**Short problem 1**.
Copy the entries below word for word, from the line containing "Task: Click the search magnifier icon" through the line containing "pos(542,72)", including both of those lines. Leave out the pictures.

January 30, 2011

Epic Storm to Bring Severe Weather to the South

Filed under: Mid-latitude cyclones,Severe — Erin @ 5:45 pm

Any “weather weenie” is well aware of the fact that a major storm is coming for the eastern United States (yes, it really is that big). Accuweather.com and the Weather Channel are beginning the hype, Twitter is abuzz with forecasts and speculation (at least in the weather-weenie corner of it), and even the stolid National Weather Service has gotten in on this, with the Storm Prediction Center calling for “Particularly Dangerous Situation” winter storm warnings. (A PDS ordinarily is issued for severe weather—typically, in fact, for the type of severe weather event that has a historic tendency to generate violent tornadoes.) Indeed, blizzard conditions will be widespread across the Midwest, probably affecting an area as large as the “Storm of the Century” of March 1993. The culprits are a low pressure center and a mass of arctic air coming from Canada. The unseasonably warm air that we have enjoyed in the Southeast is going to fuel the system, so to speak.

I am not going to touch on the snow and ice aspects of this. The area that will undergo winter storm or even blizzard conditions is simply too large for me to give anything other than a large-scale overview, for one. And two, this is primarily a Southeastern blog as far as actual forecasts are concerned, and we in the South are going to have to deal with the system in a different way: severe thunderstorms. That warm Gulf air that will feed the system is going to be generating what’s known as a “warm sector.”

Mid-latitude cyclones such as this one have three distinct sectors: one to the east of the cold front, one to the west, and one that remains to the north. The north sector is what will be producing the snow and ice; north sides of cyclones typically have a constant flow of precipitation, because the cold front associated with the low does not actually pass over these regions. The west side is the “dry” side, in general (though there are exceptions); this is also typically a cold part of the system. That’s what’s going to bring a return to winter temperatures for the South; it will follow the passage of the cold front. And the warm sector is the southeastern side—the side that will have southerly flow from the Gulf of Mexico. These 60s and 70s that we’ve been experiencing, in other words.

**Supplied information**.
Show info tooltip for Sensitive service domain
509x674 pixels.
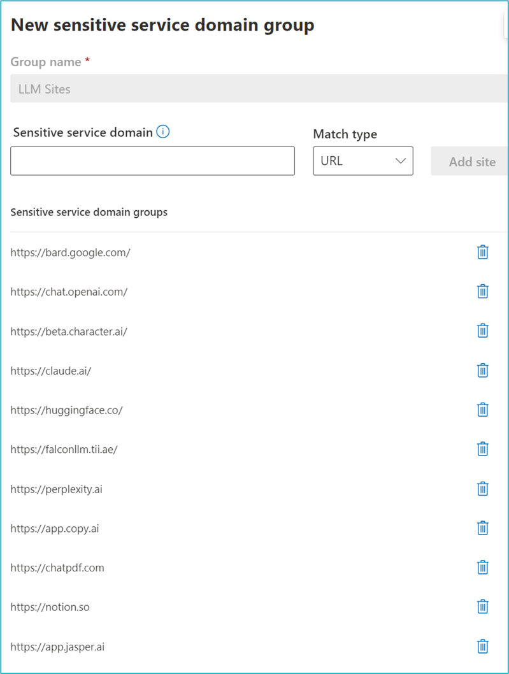pyautogui.click(x=163, y=133)
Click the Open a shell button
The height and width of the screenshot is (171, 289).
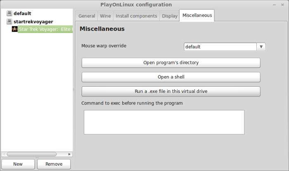click(171, 77)
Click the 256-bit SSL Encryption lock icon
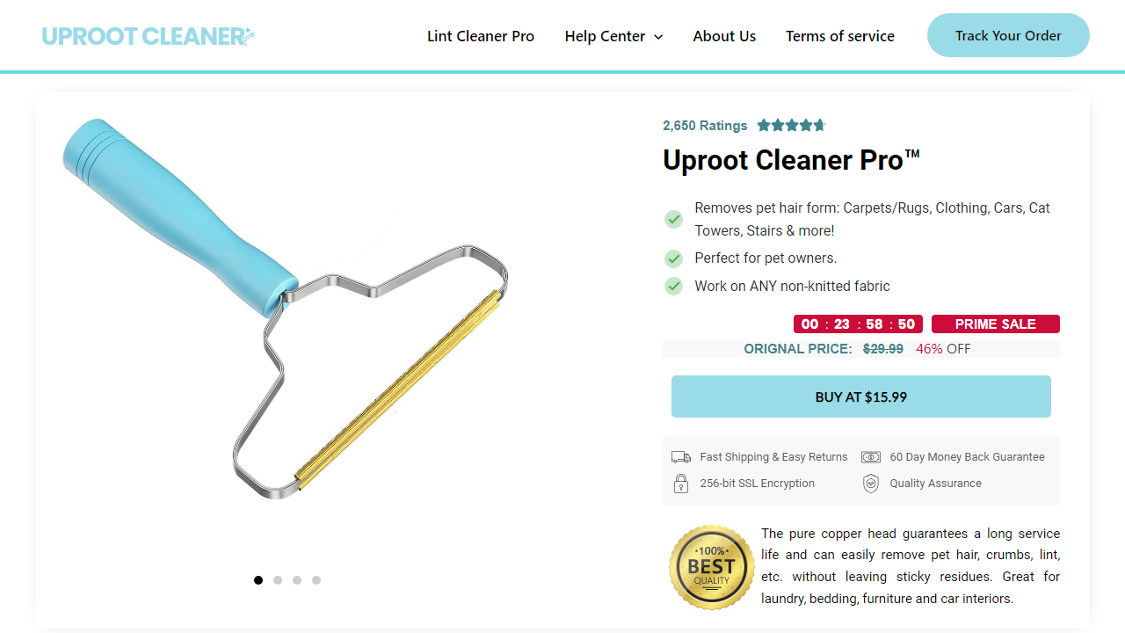 [x=681, y=483]
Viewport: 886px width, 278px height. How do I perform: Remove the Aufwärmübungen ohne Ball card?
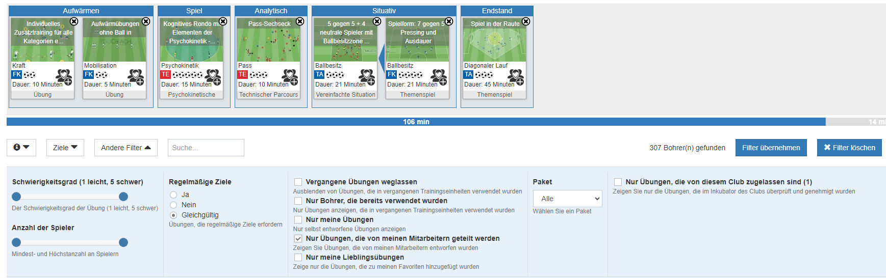pyautogui.click(x=146, y=21)
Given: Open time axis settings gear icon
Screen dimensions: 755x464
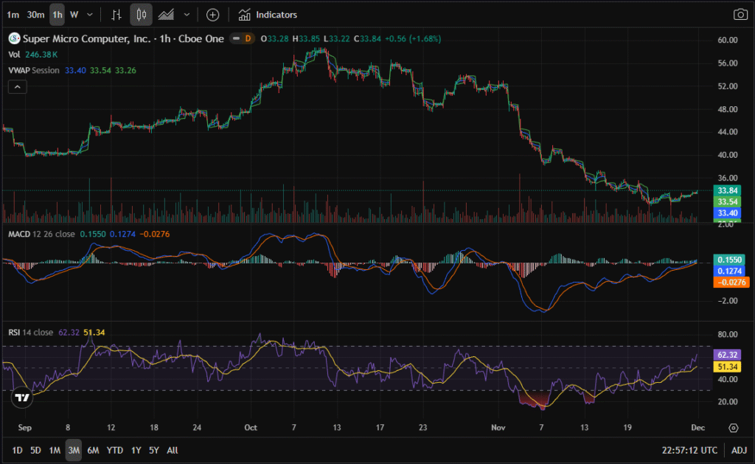Looking at the screenshot, I should (x=733, y=427).
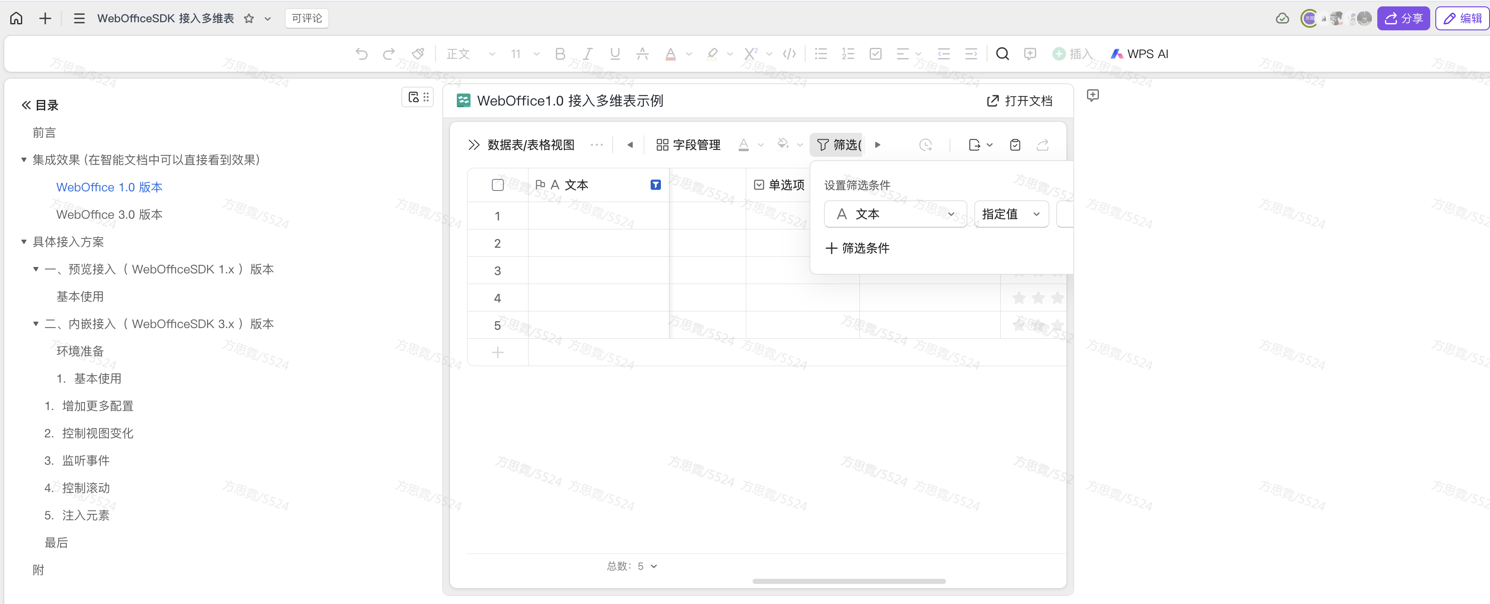Open WPS AI assistant
This screenshot has width=1490, height=604.
pos(1139,54)
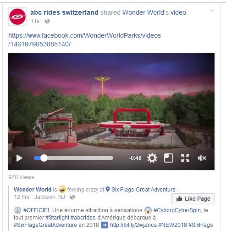The width and height of the screenshot is (226, 231).
Task: Click the #abcrides hashtag
Action: [x=83, y=218]
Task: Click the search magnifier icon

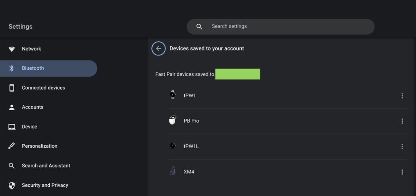Action: point(199,27)
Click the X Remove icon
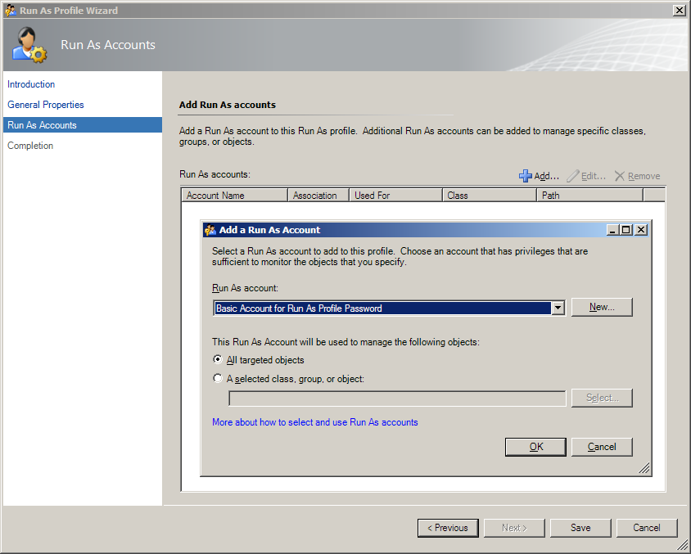The height and width of the screenshot is (554, 691). (x=620, y=176)
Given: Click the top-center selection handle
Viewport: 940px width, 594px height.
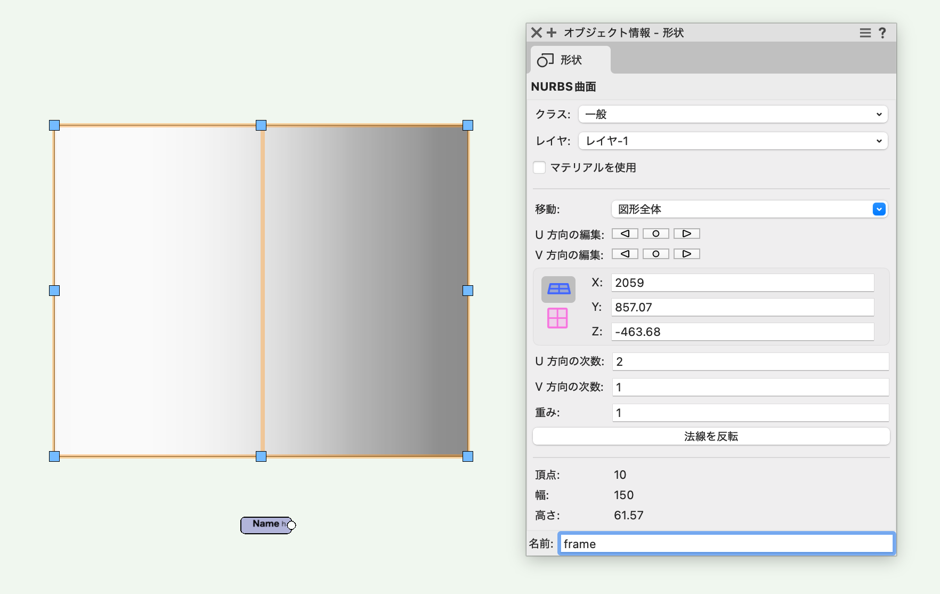Looking at the screenshot, I should 261,125.
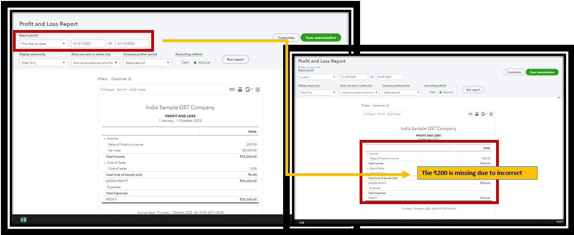Click Save customisation in the September report
The height and width of the screenshot is (235, 574).
pos(542,72)
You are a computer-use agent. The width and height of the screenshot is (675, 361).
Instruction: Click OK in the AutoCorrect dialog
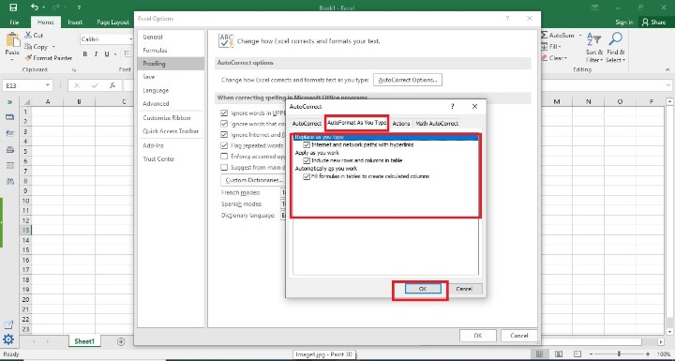coord(423,289)
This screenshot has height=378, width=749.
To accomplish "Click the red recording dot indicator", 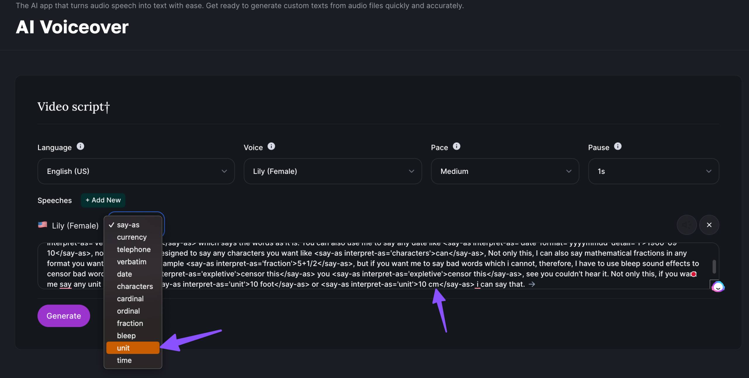I will [x=693, y=274].
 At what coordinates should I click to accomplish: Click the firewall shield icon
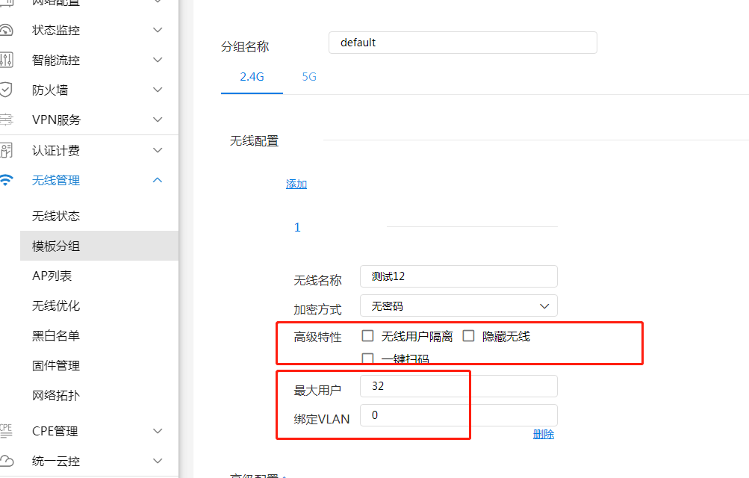click(x=6, y=90)
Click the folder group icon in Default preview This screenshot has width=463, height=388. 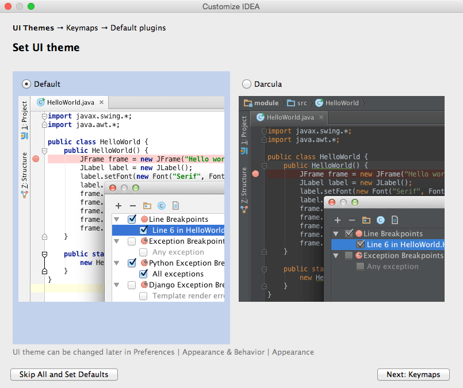(147, 206)
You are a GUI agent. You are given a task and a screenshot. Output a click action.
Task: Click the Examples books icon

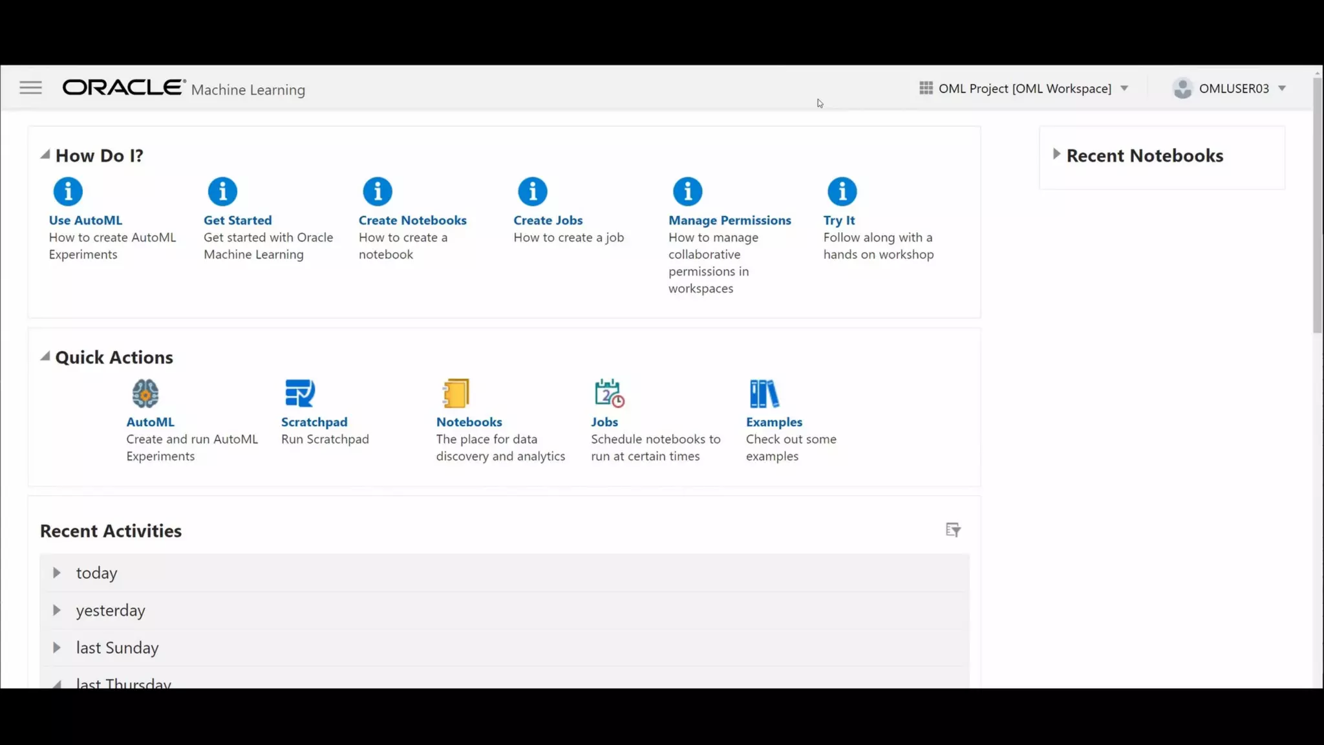(764, 393)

**Short problem 2**.
Answer these about the storm blog post:
(a) What kind of warnings did the Storm Prediction Center call for?
(b) In what form does the post say the South will have to deal with the system?
(c) Which side of a mid-latitude cyclone does the post call the "dry" side?

**Reply 1**.
Task: Click the search magnifier icon

Action: point(199,27)
Click the X Remove icon
The height and width of the screenshot is (554, 691). (x=620, y=176)
Given: Click the top-center selection handle
Viewport: 940px width, 594px height.
Looking at the screenshot, I should 261,125.
Click Save customisation in the September report
The height and width of the screenshot is (235, 574).
pos(542,72)

**Reply 2**.
(a) "Particularly Dangerous Situation" winter storm warnings.
(b) Severe thunderstorms.
(c) The west side.